The first speaker Mr. Panagiotis Tsakonas, Professor at the University of the Aegean, focused on the EU’s institutional initiatives during the crisis of 2015 and the “special” sessions which were held in order to manage the issue. He then referred to the resettlement mechanism, highlighting resettlement figures obtained before and after the EU-Turkey Agreement. In conclusion, he stressed the need for a comprehensive strategy to tackle migration through a ‘willing alliance’, the implementation of the Common European Asylum System, possible migration partnerships with countries of origin and transit and, finally, extra-territorial management for safe travels.

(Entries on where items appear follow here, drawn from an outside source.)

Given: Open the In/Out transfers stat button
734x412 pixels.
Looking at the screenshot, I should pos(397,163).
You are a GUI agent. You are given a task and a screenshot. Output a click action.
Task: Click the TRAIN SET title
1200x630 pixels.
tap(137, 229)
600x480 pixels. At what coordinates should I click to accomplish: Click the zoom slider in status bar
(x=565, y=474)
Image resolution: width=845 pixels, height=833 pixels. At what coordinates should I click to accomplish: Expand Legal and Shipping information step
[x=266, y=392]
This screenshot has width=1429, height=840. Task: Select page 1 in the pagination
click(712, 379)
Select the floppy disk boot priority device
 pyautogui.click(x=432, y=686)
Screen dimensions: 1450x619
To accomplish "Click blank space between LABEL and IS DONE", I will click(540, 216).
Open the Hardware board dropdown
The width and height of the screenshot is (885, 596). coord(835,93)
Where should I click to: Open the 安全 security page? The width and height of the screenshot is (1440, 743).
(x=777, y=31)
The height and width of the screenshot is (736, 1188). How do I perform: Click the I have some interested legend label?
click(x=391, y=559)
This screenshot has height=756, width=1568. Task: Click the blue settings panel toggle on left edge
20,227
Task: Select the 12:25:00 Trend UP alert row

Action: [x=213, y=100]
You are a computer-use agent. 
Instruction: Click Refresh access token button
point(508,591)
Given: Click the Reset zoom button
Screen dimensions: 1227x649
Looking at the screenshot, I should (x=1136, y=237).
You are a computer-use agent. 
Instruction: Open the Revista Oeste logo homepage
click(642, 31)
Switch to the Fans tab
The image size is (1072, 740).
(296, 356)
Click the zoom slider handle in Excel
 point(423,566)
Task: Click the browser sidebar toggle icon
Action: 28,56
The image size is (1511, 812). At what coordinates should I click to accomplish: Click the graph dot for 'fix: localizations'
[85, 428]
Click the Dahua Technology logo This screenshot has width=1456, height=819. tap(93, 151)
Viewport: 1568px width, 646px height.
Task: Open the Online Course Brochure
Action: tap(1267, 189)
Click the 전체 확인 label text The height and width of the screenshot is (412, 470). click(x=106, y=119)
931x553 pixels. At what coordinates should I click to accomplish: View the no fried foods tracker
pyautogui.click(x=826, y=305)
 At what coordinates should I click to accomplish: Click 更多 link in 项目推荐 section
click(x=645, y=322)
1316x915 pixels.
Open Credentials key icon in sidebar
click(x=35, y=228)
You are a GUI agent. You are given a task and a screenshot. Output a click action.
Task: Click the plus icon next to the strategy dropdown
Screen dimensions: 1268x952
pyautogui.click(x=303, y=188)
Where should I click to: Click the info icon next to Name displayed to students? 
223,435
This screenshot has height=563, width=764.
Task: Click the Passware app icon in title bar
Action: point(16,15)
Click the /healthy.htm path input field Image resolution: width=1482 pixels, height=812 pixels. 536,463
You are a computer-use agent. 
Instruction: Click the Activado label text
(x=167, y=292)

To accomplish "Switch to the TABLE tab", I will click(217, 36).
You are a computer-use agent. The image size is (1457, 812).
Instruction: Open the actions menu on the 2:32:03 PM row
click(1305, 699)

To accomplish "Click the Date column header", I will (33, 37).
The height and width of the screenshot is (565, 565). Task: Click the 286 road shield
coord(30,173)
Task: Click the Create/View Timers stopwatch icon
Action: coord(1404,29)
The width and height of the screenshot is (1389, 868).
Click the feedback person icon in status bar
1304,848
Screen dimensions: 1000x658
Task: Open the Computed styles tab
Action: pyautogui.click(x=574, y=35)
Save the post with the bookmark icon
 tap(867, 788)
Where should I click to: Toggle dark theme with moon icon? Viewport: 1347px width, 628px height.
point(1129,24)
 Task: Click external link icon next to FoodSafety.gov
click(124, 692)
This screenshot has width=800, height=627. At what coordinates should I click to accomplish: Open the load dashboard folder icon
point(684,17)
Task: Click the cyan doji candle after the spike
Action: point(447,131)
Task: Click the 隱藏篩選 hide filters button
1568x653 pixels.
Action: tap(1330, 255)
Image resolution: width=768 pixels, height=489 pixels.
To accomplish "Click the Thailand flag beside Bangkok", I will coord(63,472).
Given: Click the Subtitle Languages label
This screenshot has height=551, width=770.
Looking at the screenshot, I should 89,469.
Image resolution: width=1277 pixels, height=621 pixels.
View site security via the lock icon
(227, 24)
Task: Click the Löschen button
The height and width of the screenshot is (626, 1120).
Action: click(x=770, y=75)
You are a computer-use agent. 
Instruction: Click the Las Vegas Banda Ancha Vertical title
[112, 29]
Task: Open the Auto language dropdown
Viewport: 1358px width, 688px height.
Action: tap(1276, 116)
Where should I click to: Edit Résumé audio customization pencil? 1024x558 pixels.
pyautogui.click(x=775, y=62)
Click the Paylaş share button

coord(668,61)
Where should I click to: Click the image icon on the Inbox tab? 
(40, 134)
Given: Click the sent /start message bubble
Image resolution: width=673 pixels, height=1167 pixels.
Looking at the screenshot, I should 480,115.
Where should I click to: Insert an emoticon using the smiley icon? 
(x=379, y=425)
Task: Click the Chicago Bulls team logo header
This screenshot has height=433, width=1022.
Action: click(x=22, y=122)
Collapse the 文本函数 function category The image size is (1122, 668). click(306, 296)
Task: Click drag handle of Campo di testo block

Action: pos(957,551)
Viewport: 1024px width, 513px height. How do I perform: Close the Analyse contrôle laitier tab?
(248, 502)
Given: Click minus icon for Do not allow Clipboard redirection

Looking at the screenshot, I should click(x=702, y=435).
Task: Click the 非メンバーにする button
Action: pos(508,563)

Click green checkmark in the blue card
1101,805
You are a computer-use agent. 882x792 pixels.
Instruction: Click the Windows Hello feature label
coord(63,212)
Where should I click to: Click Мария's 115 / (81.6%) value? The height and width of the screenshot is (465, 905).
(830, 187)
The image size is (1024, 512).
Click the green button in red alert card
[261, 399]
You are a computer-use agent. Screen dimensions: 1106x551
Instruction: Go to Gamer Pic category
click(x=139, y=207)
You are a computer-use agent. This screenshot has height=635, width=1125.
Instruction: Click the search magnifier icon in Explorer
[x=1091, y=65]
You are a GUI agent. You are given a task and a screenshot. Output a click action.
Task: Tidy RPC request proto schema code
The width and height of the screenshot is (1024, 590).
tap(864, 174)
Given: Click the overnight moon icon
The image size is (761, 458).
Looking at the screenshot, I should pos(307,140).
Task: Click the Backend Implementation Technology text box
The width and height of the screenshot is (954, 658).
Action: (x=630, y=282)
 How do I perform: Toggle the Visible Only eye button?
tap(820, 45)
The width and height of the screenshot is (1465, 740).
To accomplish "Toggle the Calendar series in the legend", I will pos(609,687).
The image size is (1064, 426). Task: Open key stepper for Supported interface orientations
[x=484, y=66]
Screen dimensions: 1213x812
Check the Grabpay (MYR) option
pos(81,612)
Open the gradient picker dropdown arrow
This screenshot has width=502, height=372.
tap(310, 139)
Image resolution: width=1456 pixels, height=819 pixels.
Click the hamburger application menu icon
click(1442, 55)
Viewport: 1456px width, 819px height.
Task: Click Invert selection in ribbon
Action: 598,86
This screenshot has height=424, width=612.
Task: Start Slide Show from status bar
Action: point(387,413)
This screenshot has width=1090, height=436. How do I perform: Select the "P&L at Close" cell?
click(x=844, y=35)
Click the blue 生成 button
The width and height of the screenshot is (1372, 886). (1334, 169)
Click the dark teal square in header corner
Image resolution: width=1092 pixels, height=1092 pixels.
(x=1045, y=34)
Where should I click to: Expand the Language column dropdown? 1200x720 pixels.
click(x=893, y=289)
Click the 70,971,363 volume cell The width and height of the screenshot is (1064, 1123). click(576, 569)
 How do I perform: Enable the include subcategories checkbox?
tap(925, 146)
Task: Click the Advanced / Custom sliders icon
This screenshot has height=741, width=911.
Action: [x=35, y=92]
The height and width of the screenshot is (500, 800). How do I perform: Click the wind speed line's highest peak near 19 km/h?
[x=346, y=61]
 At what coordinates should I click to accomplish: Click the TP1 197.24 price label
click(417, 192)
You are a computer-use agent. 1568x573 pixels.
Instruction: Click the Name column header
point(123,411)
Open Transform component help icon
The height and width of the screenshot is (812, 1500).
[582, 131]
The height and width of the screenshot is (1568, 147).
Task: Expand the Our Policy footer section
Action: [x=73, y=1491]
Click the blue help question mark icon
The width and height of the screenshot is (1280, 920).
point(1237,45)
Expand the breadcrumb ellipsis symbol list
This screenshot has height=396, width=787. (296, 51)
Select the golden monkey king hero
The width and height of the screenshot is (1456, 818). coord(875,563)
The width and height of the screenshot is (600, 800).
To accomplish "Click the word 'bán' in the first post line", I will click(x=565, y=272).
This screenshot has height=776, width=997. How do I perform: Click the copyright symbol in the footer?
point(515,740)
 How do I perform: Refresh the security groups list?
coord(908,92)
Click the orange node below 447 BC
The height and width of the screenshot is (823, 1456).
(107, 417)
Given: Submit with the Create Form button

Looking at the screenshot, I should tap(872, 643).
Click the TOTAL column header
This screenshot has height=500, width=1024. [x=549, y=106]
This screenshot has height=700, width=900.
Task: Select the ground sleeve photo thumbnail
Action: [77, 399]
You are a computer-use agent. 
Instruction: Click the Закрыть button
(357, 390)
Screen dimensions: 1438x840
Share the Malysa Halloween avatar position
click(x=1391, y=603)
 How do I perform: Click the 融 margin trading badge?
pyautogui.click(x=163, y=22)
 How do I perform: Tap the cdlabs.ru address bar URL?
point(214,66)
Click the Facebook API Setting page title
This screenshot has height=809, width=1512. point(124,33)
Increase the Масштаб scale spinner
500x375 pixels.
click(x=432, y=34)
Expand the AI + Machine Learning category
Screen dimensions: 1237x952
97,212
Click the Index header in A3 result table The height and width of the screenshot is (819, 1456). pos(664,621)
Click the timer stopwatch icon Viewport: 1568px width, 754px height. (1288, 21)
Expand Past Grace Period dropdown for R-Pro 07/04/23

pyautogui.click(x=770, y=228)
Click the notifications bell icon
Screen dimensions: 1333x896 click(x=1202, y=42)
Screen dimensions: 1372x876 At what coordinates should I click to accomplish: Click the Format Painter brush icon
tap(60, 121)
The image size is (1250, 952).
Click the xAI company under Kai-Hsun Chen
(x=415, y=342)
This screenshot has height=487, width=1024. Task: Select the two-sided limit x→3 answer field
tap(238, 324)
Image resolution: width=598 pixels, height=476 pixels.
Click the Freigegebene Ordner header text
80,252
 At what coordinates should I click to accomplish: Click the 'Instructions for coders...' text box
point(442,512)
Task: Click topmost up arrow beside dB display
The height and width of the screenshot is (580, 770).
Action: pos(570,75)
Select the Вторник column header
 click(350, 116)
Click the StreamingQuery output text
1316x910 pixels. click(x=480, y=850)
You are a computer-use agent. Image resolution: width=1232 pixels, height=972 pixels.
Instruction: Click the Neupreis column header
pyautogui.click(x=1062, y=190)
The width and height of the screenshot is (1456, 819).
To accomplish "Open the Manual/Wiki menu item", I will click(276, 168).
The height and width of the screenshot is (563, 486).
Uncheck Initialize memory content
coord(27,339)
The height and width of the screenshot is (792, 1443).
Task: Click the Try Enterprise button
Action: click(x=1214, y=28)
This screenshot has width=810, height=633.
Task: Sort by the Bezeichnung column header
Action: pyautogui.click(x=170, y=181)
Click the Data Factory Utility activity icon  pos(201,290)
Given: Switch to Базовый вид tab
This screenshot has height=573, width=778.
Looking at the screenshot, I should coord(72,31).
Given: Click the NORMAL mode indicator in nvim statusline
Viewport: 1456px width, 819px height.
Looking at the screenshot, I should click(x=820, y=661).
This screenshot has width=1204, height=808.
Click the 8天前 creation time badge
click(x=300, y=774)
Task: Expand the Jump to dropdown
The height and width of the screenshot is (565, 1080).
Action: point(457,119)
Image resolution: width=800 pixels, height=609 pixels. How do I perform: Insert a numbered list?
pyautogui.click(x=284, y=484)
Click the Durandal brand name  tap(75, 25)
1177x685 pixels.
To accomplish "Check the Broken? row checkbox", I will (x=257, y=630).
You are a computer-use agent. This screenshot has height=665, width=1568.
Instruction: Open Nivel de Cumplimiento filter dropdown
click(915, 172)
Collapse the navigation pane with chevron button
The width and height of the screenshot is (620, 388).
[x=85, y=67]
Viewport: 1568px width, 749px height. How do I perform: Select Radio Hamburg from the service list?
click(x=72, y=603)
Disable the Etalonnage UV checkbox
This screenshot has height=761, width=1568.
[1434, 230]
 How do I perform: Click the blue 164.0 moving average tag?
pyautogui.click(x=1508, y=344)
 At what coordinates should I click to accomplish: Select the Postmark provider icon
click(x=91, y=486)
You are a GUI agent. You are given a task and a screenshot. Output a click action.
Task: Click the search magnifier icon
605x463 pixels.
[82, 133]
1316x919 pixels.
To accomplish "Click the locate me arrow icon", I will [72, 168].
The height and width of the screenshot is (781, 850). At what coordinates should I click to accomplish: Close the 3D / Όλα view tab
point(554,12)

Lieutenant General Christos Poulianitis (Hellenic National Defence General Staff/ 1st Branch of Operations) presented the action of the armed forces and all three sectors to manage the migration / refugee flows from 2015 onwards. The speaker in his presentation dealt with the creation and management of reception and hosting structures for migrants / refugees, as well as operational actions, within the framework of NATO’s Aegean mission of surveillance of the external borders in relation to migration. He presented detailed statistics on specific actions in this context and clarified the parameters of the contribution of the armed forces to the overall Greek national policy on migration.
The next speaker, Lieutenant General of the Hellenic Police Ms. Zacharoula Tsirigoti made an extensive reference to the immediate and long-term measures having been used in order to deal with the migration crisis. Ms Tsirigoti analyzed the importance of the interoperability of European Information Systems (EES) through the use of various systems and the positive results of debriefing in the fight against illegal immigration and organized crime. In conclusion, she highlighted the holistic approach of cooperation at national, European and international level to address security challenges.
Final speaker Mr Georgios Christianos, Deputy Chief of the Hellenic coastguard, referred to the Hellenic Coastguard’s strategies for more effective maritime border surveillance, focusing on the eastern Aegean islands as the ones being directly affected. In addition, he focused on international business partnerships and the Poseidon operation highlighting the challenges, risks and operational parameters that need to be considered in emergency rescue operations. Finally, he stressed the importance of cross-sectoral cooperation between the Navy and Coastguard. as well as international co-operation with Turkey and NATO.